Say, as a bare number, how many lines of the listing hold "each".
BEGIN
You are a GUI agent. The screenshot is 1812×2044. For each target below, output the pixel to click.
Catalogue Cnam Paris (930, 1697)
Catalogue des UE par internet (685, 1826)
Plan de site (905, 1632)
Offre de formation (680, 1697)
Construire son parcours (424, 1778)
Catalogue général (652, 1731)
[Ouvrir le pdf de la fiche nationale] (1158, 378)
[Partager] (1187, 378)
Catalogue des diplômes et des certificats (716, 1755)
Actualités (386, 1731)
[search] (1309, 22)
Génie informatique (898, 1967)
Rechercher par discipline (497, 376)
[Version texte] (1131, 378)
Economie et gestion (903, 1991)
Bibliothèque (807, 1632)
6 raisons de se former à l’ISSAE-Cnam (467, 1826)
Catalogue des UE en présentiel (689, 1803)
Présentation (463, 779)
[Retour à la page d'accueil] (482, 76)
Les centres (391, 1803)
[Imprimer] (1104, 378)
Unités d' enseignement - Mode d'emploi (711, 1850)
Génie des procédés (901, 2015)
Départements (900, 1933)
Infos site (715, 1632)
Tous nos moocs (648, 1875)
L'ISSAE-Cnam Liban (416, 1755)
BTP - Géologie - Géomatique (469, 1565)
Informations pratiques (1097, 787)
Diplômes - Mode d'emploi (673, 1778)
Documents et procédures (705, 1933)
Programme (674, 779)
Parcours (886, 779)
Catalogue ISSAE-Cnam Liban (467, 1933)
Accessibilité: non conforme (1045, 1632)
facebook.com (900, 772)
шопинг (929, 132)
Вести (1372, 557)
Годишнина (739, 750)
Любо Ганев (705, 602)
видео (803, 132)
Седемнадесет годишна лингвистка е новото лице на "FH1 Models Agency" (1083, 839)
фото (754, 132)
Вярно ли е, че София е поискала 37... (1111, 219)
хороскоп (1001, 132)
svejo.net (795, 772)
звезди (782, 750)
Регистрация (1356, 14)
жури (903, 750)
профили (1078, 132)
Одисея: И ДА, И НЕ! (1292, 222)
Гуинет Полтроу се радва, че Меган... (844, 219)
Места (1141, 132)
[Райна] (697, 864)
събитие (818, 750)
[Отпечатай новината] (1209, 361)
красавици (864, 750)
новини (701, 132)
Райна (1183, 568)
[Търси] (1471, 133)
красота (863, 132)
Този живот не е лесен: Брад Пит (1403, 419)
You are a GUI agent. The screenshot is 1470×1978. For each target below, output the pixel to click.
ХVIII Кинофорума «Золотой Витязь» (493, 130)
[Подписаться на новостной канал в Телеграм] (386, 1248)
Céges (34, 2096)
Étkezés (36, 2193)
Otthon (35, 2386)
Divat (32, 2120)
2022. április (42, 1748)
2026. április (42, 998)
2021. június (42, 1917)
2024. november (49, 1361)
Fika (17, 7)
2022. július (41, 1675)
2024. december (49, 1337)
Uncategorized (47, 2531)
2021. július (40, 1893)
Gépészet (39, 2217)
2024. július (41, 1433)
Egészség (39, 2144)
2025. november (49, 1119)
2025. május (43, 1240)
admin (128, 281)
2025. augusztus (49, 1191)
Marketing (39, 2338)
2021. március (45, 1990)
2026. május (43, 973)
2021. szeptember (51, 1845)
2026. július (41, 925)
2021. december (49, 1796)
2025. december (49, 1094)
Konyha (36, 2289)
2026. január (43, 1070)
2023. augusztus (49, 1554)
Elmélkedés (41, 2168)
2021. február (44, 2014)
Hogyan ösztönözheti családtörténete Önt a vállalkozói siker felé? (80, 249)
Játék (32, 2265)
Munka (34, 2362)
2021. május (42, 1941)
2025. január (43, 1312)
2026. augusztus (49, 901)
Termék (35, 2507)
END
WORKED SOLUTION: 2